Charles Péguy, été 1914
« Je pars soldat de la République, pour le désarmement général, pour la dernière des guerres… »
Cette
lecture des correspondances de Charles Péguy nous permet d’accompagner
Charles Péguy pendant le premier mois de la Grande Guerre, qui fut aussi
le dernier de sa vie. Du 3 août au 1er septembre 1914, avant d’être tué
à la tête de sa compagnie, l’officier parle dans ses lettres en fils,
en mari, en père, sans oublier d’inclure dans sa sollicitude ses plus
chères amitiés et les modestes compagnons de sa vie antérieure : le
charron Louis Boitier et ses fils, les servantes Mathilde et Thérèse,
Mme Gorius la brodeuse. L’officier exprime dans ces messages envoyés du
front ses ultimes fidélités et ses croyances essentielles, qui prennent
évidemment à nos yeux une valeur testamentaire.
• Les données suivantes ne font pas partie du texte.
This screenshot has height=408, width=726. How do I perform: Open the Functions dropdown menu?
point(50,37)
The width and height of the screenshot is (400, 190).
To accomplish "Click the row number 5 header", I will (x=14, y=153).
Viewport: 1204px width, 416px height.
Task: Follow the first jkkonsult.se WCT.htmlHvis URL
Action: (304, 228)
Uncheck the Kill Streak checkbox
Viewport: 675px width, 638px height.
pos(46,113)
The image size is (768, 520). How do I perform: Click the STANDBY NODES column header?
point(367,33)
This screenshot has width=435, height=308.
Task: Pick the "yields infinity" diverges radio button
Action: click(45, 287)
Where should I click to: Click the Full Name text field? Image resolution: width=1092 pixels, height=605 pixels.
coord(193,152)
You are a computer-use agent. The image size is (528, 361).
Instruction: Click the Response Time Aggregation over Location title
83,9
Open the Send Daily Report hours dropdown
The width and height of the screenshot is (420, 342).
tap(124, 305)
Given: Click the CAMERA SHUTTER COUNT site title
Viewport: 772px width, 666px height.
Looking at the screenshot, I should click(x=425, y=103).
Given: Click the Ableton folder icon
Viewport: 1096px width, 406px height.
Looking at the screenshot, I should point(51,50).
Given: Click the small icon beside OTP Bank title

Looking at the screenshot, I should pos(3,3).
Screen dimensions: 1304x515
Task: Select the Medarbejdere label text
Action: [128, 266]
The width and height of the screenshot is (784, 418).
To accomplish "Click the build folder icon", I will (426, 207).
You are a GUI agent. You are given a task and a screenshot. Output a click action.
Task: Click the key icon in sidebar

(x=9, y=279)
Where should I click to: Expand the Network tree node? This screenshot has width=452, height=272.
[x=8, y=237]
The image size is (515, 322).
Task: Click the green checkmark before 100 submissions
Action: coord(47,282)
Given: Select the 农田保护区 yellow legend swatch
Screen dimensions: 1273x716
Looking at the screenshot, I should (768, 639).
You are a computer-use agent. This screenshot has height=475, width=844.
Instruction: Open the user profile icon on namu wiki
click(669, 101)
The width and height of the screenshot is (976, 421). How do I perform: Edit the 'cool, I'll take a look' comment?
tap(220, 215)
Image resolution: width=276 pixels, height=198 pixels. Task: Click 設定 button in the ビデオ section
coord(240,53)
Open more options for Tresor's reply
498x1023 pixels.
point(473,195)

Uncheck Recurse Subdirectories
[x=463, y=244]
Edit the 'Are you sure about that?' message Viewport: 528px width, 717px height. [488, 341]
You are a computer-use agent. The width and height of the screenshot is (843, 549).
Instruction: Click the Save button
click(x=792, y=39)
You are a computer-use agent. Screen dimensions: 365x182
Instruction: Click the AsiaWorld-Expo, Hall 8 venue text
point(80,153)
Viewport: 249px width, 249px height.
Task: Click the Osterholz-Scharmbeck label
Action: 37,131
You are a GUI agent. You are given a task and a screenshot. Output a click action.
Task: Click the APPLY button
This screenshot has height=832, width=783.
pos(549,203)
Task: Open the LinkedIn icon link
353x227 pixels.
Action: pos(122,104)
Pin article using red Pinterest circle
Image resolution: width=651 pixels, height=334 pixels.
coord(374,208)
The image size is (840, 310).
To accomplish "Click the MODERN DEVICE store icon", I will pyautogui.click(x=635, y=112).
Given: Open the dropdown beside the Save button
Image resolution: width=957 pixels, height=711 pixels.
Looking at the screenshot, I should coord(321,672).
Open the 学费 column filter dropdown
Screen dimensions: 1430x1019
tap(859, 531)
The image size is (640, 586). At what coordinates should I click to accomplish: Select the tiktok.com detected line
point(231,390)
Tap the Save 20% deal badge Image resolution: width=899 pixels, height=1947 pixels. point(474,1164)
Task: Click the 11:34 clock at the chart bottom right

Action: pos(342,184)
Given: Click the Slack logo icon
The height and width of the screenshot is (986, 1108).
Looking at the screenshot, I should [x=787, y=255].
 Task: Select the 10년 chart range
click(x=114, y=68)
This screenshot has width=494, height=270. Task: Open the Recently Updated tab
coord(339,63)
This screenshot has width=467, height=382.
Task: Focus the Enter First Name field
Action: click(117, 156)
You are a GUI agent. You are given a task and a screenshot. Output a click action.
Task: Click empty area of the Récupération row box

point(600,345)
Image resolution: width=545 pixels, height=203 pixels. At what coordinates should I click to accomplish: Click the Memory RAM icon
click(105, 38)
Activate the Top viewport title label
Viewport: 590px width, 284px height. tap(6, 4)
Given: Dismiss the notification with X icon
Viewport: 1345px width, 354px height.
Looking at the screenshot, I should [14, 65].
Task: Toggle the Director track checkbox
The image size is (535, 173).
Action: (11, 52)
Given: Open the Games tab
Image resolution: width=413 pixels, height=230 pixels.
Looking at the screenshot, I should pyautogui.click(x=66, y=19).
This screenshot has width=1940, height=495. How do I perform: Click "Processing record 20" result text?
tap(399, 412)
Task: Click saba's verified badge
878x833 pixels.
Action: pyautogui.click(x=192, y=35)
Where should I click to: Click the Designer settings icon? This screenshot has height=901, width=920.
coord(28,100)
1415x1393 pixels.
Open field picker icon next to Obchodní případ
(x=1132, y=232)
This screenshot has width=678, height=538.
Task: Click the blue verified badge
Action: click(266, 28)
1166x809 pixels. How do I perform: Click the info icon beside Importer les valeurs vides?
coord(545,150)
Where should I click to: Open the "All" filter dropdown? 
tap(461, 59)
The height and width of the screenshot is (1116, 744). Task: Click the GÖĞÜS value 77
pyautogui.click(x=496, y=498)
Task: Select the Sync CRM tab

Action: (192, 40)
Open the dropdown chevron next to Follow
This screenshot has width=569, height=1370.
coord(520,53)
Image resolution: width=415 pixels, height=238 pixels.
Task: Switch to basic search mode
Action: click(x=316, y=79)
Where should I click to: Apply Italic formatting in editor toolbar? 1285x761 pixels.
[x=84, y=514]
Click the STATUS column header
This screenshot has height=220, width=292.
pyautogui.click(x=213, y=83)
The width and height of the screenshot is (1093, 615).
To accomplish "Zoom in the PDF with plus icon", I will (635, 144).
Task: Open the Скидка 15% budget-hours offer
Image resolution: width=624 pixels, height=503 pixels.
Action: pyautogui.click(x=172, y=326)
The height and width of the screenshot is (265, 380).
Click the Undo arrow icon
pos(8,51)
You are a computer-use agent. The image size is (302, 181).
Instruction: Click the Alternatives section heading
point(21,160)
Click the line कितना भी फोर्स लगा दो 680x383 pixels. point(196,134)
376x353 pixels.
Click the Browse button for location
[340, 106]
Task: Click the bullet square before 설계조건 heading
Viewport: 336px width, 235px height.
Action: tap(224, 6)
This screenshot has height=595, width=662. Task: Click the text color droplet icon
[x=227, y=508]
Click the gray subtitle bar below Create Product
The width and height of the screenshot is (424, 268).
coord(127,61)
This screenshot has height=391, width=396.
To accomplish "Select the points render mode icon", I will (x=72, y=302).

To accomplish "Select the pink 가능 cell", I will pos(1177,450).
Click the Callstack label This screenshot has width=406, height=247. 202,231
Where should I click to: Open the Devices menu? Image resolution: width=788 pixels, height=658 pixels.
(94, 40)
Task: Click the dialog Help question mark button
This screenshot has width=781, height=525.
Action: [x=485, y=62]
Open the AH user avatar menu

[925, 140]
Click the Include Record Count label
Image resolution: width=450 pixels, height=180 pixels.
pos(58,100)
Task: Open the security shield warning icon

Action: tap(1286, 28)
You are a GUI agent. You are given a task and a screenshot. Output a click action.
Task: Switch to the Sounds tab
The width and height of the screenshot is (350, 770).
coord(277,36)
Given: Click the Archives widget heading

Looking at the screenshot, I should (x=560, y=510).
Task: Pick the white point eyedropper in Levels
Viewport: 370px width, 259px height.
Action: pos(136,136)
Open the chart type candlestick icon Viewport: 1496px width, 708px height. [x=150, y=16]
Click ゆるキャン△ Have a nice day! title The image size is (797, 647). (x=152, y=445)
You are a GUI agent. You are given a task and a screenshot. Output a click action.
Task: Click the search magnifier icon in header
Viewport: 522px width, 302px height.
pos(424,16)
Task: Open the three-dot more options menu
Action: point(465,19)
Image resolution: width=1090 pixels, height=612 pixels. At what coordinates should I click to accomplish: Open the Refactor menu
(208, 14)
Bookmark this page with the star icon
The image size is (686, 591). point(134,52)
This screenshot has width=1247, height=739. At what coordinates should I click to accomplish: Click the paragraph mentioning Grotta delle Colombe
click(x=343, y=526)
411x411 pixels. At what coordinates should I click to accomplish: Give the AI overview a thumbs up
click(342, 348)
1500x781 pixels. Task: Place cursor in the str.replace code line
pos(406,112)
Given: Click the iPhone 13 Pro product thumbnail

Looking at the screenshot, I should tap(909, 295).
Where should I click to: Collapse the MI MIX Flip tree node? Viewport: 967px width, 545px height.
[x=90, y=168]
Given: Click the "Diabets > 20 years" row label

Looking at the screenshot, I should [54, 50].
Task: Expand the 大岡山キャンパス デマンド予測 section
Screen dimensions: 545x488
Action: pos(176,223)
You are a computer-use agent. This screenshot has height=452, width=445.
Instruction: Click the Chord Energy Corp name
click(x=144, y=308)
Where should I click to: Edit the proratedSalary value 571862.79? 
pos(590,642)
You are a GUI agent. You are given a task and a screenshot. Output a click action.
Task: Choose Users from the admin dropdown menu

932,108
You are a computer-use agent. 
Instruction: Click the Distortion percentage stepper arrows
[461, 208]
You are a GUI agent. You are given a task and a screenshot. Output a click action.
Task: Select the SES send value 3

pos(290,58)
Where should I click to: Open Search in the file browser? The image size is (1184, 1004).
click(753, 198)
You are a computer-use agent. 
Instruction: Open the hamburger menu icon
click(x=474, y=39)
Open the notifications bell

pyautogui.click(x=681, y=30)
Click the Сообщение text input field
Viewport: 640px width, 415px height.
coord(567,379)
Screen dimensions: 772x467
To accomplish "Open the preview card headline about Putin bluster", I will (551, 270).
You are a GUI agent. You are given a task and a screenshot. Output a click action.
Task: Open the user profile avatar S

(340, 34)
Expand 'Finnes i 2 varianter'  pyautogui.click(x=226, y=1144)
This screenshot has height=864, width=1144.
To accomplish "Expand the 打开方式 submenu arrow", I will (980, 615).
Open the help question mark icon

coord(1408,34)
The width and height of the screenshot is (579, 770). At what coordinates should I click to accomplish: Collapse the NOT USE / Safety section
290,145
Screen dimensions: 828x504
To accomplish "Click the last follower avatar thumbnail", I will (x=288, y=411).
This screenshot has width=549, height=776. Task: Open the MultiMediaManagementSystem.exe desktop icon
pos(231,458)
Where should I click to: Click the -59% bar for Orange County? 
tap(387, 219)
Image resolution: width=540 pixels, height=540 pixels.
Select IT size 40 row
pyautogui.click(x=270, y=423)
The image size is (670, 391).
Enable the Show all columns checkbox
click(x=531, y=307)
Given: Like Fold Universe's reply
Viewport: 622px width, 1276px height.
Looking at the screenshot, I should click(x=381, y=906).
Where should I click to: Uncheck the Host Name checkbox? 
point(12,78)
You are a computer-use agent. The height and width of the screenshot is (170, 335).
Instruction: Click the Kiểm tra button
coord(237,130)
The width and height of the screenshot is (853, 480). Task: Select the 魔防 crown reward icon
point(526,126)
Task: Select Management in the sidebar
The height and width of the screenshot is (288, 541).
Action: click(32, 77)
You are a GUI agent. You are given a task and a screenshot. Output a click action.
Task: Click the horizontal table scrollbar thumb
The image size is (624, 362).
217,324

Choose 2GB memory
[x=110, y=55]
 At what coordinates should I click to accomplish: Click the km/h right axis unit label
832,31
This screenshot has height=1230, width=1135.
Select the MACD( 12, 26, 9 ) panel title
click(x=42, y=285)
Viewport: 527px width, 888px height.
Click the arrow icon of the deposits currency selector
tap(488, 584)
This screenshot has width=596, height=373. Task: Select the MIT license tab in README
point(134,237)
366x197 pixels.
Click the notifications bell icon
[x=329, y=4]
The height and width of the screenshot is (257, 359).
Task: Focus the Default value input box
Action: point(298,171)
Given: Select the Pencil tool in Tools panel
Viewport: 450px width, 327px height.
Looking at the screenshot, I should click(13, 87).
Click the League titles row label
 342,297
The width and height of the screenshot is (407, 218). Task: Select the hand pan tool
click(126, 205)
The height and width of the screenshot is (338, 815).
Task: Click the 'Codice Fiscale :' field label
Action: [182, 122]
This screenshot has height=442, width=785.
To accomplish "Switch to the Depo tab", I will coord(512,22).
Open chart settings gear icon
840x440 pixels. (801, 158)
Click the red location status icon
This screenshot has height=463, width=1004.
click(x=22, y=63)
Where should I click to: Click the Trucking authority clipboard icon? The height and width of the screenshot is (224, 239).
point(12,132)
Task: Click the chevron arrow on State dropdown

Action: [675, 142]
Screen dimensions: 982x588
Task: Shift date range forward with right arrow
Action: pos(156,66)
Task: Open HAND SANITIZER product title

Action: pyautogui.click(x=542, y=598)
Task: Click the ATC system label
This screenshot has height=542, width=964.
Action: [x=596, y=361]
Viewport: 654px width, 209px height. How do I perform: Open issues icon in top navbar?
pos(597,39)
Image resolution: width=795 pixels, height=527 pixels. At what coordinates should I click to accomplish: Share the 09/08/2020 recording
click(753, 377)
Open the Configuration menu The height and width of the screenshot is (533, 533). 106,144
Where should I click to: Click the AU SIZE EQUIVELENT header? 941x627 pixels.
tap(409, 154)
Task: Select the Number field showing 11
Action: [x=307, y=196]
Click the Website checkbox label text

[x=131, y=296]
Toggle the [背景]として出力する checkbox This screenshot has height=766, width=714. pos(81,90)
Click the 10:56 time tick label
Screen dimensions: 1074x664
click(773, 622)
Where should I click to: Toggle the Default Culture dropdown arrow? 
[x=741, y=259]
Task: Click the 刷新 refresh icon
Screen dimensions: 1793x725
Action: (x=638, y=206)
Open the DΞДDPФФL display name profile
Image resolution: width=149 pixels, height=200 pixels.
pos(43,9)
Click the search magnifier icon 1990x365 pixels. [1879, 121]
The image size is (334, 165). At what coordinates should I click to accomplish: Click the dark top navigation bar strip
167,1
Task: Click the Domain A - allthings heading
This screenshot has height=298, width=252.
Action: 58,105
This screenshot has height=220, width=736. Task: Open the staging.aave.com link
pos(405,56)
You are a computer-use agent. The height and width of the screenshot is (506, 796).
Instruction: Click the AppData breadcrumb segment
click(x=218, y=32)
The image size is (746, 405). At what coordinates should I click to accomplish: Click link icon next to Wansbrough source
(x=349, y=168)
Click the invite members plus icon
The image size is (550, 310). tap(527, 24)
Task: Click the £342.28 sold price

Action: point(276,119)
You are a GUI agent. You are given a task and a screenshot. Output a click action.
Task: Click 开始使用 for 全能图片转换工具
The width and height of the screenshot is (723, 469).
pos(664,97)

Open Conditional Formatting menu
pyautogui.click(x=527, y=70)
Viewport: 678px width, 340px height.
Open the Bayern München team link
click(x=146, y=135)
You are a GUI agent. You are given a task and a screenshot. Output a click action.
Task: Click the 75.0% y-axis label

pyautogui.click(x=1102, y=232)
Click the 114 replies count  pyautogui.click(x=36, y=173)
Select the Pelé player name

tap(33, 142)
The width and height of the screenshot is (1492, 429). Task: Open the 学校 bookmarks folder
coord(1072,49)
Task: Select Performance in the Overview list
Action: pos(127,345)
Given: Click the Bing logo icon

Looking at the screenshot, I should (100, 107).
La lecture est construite en quatre parties chronologiques :
- « Veillées d’armes »
- « De la mobilisation à la guerre »
- « La mort de Péguy à Villeroy, le 5 septembre 1914 »
- « La célébration et le deuil »
Charles
Péguy est mort fauché par une balle en pleine tête, soit une mort
similaire à celle de deux autres écrivains : Ernest Psichari et Alain
Fournier tombés respectivement les 22 août et 22 septembre 1914.